Hoshigaki – Kakis séchés à la japonaise

Cet article a été écrit en 2020 et mis à jour en 2023 car j’en fais chaque année. Je me perfectionne un peu et j’ai aussi de jolies photos à ajouter !
Il est temps que je vous parle, après un insoutenable teasing sur Instagram et sur Facebook depuis la mi-décembre, d’une de mes expérimentations culinaires les plus excitantes depuis mes pickles dans du son de riz (nukazuke). Il s’agit de kakis séchés…
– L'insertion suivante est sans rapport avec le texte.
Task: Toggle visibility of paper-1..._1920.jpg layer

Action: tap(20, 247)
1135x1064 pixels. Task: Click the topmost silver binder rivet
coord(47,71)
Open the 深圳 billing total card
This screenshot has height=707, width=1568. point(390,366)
Au Japon, quand le froid de l’hiver commence à mordre, pour conserver les abondantes récoltes de kakis à maturité, on a pour habitude de les faire sécher. J’en ai fugacement goûté lors de mon voyage au pays du soleil levant, en 2011, mais ce n’est qu’après, m’intéressant à la culture et surtout à la cuisine japonaise, que j’ai pris conscience de leur valeur et de leur sens. Faire sécher ces fruits s’apparente un peu à de la magie ! 
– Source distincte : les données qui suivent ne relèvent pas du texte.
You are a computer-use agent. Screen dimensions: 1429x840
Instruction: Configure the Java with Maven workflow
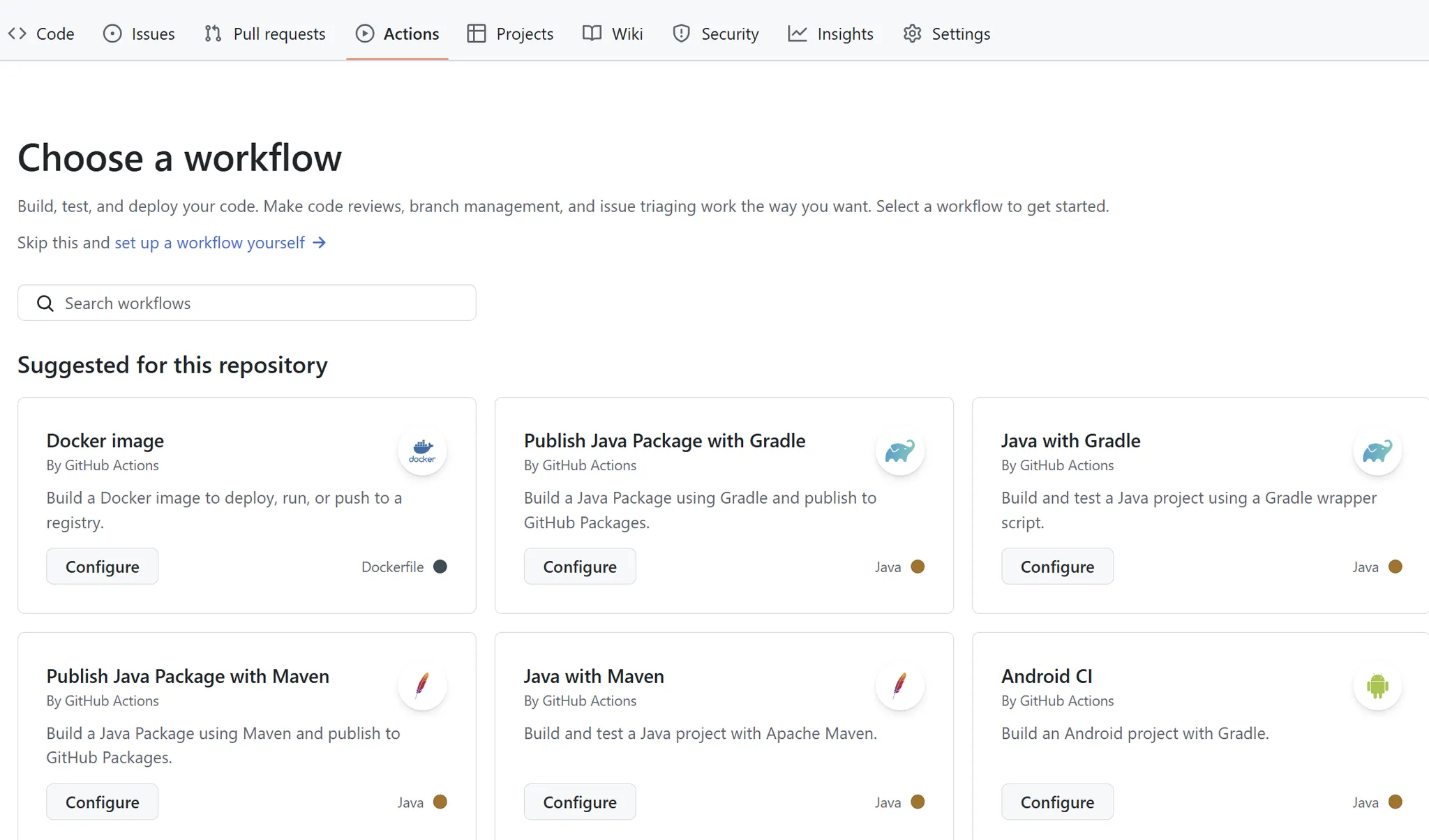579,802
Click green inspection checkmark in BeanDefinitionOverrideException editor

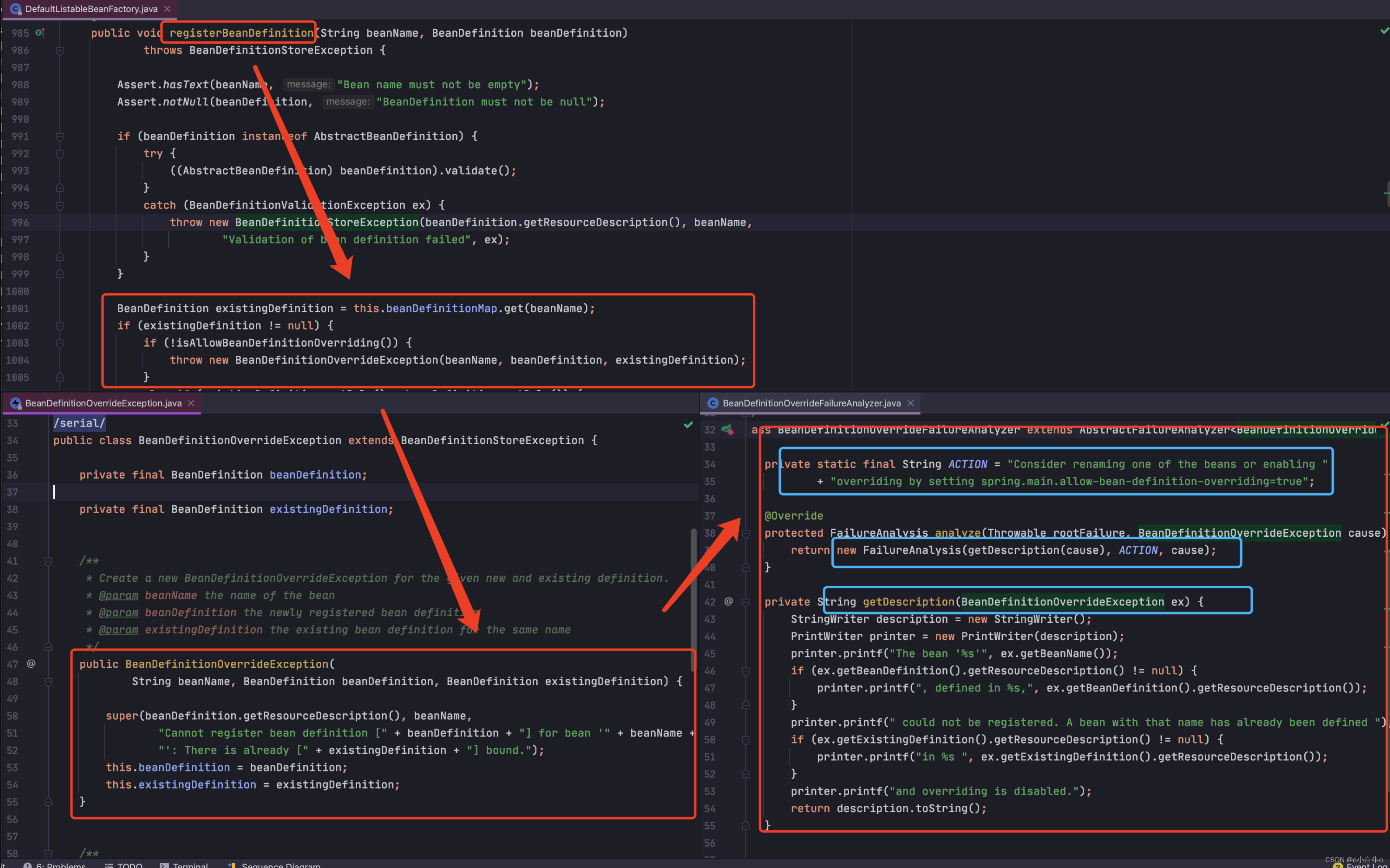click(x=688, y=425)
Le kaki est le fruit d’un arbre très ancien, originaire de Chine, le plaqueminier. On trouve des traces de sa culture dès le néolithique. En parallèle, le Japon l’a aussi adopté et cultivé ; le mot kaki est d’ailleurs japonais (柿). Et plaqueminier se dit « arbre du kaki », « kaki no ki, » ce que je trouve très charmant…
Il existe des milliers de variétés de kakis et on en retrouve aujourd’hui sur tout le globe. Il est très consommé, par exemple, aux Etats-Unis où on lui consacre même un festival, en Indiana, depuis les années 50… L’arbre pousse aussi très bien en France : ma mère, enfant, en avait un dans son jardin à Bordeaux et j’ai des amis qui en ont un, gigantesque, à Rueil Malmaison…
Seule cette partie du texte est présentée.